The Fermi level is the energy (not necessarily corresponding to an actual energy level of the system) at which the occupation probability given by the Fermi-Dirac distribution is $1/2$. The Fermi level of a metal at zero temperature is the same as the Fermi energy of that metal (see also this question). This is not true for insulators, where the Fermi level lies inside the energy gap. 
Some authors refer to the Fermi energy as the Fermi level at zero temperature.

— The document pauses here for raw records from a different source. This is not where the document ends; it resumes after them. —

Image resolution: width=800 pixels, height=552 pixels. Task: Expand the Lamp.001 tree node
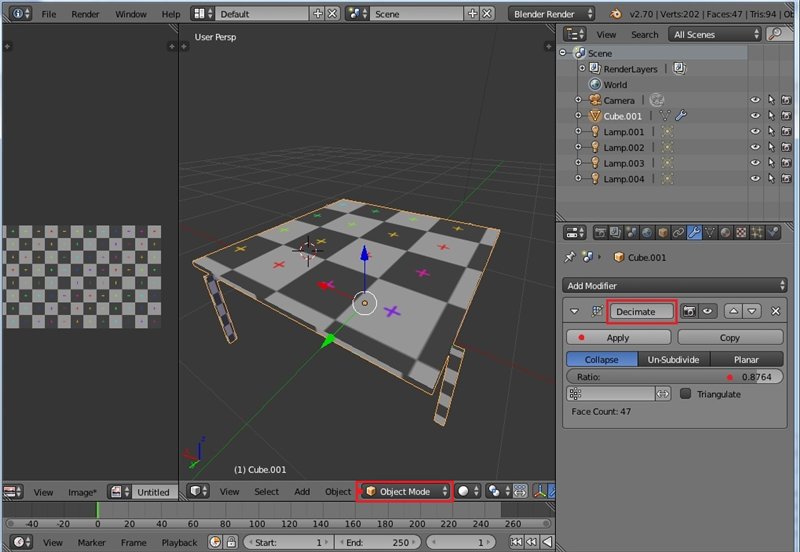[578, 132]
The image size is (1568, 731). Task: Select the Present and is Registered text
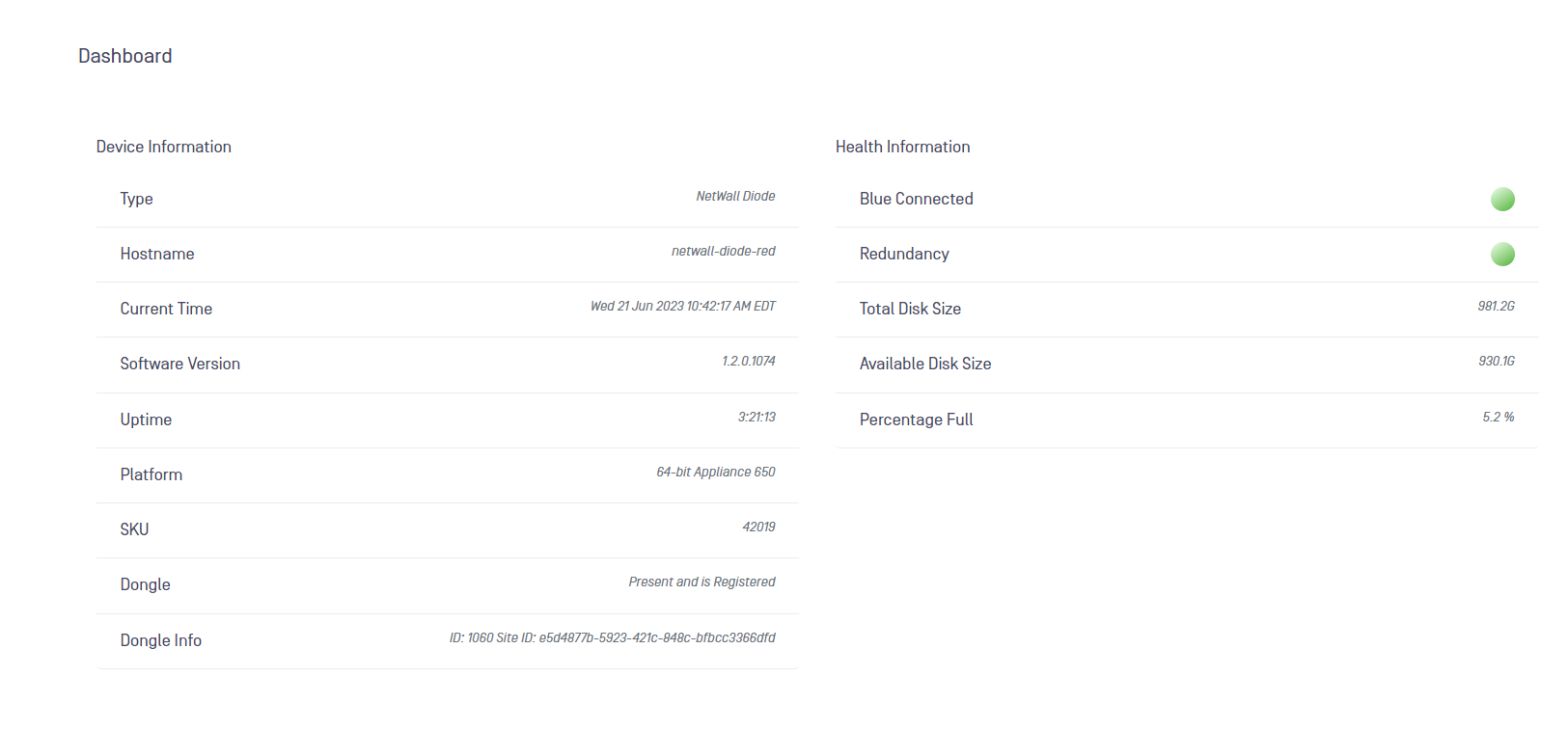tap(702, 582)
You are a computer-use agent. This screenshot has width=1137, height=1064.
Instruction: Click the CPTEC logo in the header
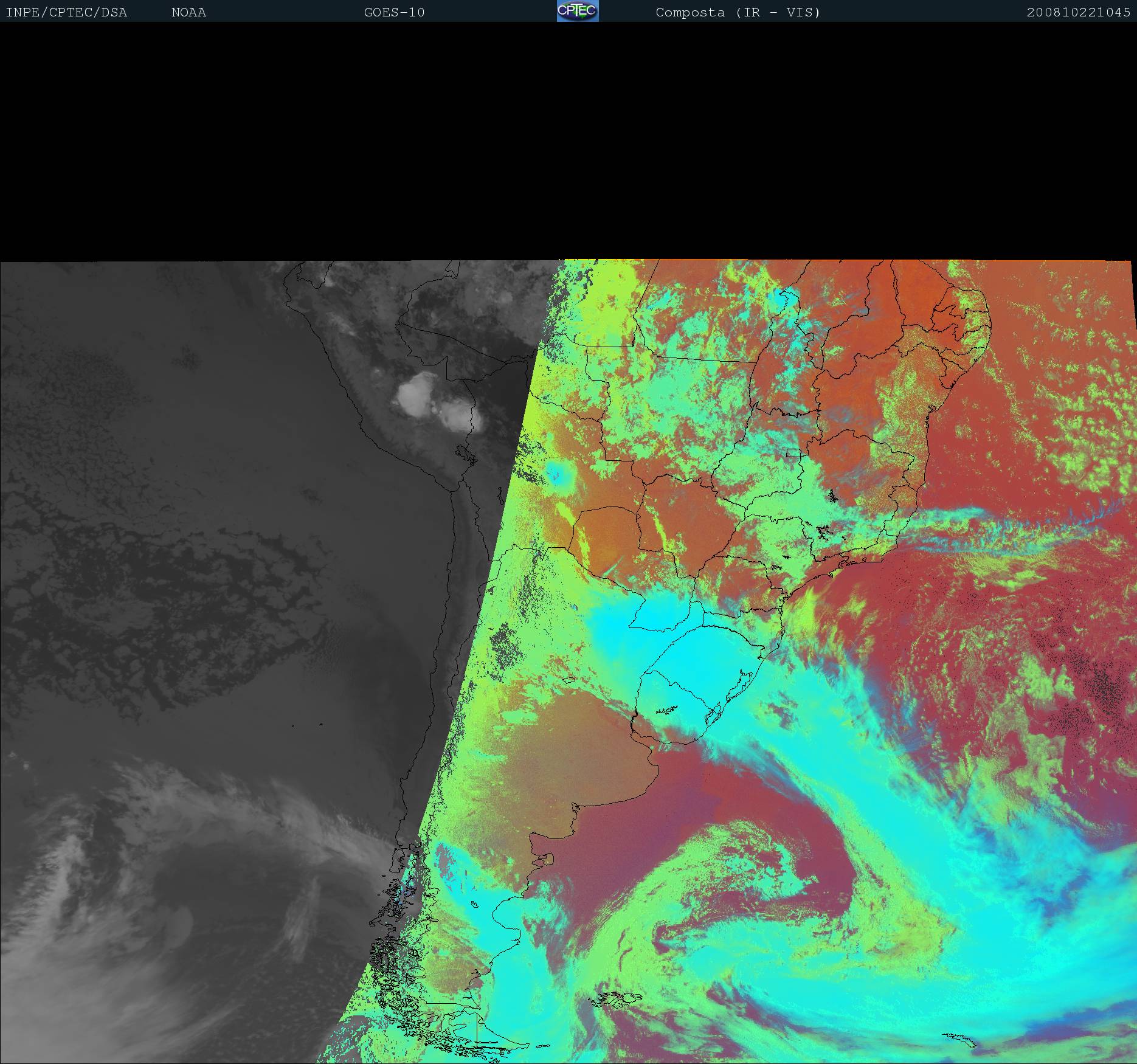pos(577,11)
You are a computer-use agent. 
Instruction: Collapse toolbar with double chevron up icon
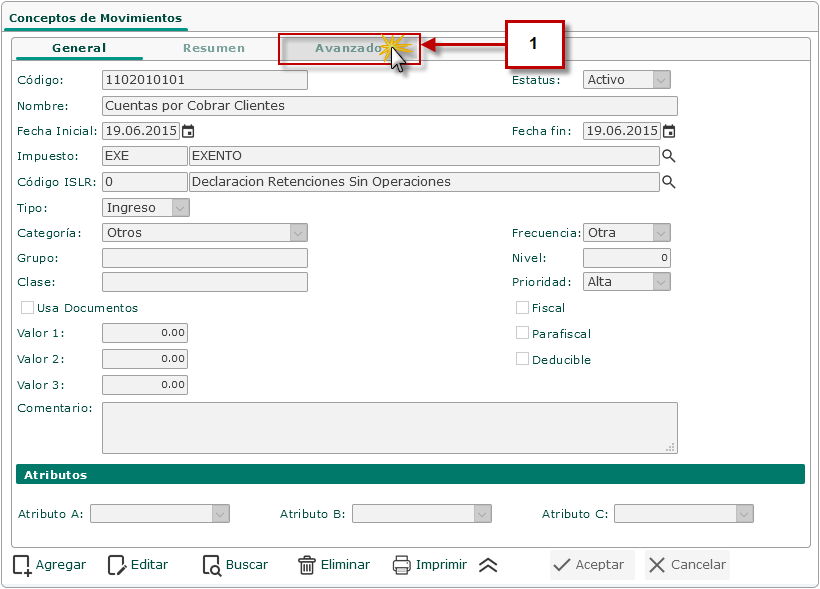coord(488,565)
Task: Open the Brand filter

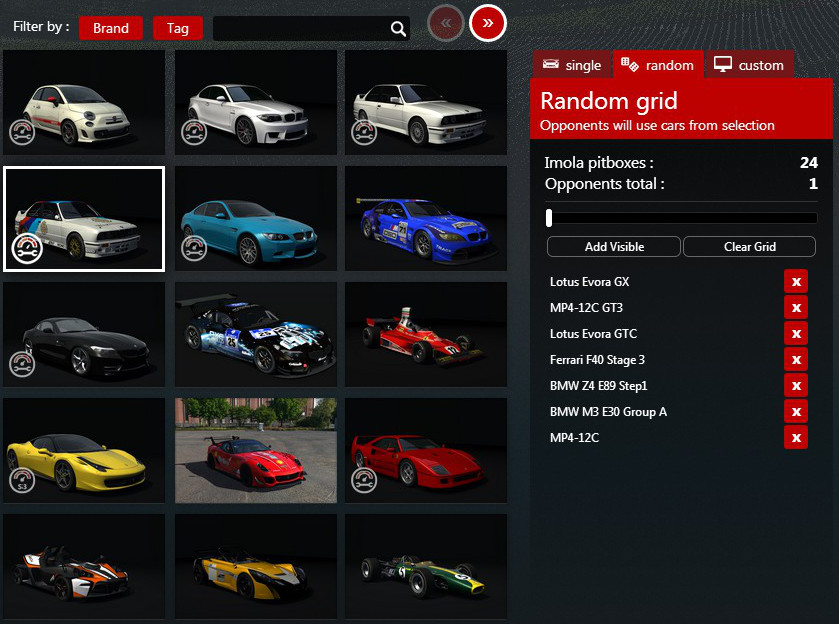Action: coord(110,28)
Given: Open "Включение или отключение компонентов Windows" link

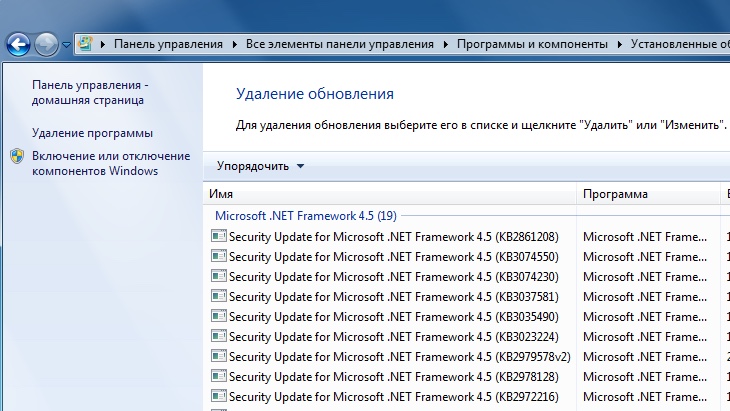Looking at the screenshot, I should click(x=110, y=163).
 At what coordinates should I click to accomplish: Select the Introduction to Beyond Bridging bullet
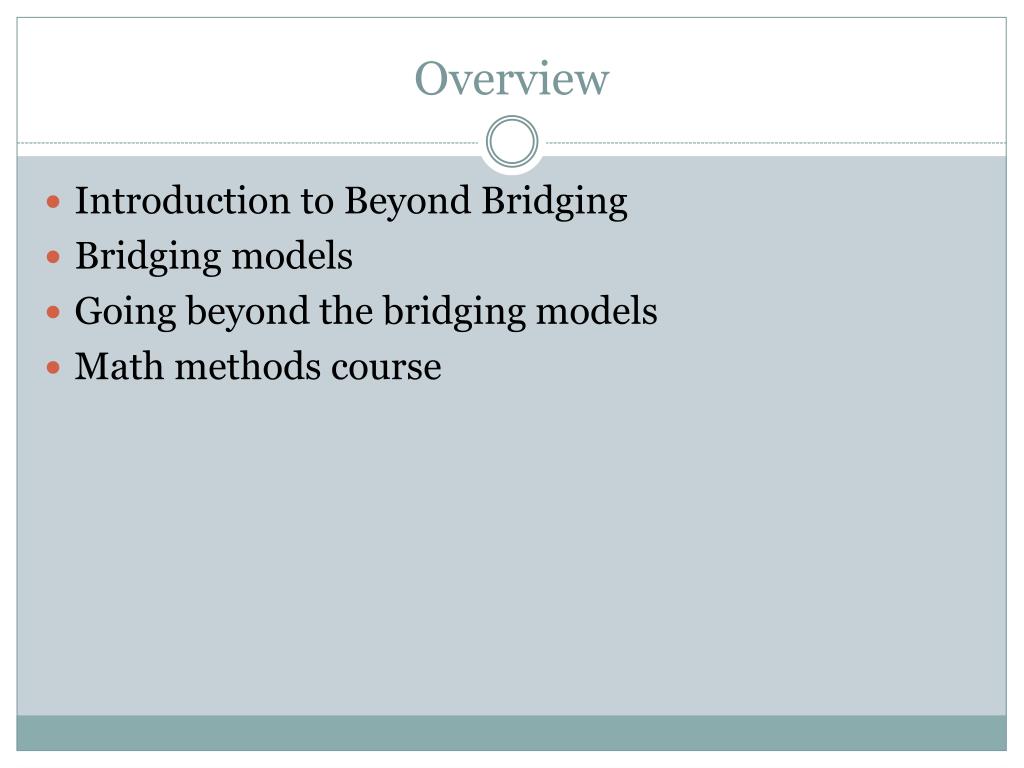point(351,200)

With this definition, the Fermi energy does not need to coincide with an actual energy level of the system.
The density of states $\rho(E)$ at energy $E$ is defined such that the number of states between energies $E$ and $E+dE$ is given by $\rho(E) dE$. For a discrete spectrum, the density of states consists of a number of delta peaks at the energy levels of the system with weight given by the degeneracy of that level. In a band structure, the states are labelled by $\mathbf k$ and the band index $n$. For example, near energies where a band is very flat at finite $\mathbf k$, the density of states is going to be large, because in this case there are a lot of different $\mathbf k$ values (states) for almost the same energy.
One way to compute the density of states per unit volume after you obtained a band structure numerically is with the formula
\begin{equation}
\rho(E)/V = \sum_n \sum_{\mathbf k} \delta \left( E - E_n(\mathbf k) \right),
\end{equation}
where you substitute a narrow Gaussian for the delta function.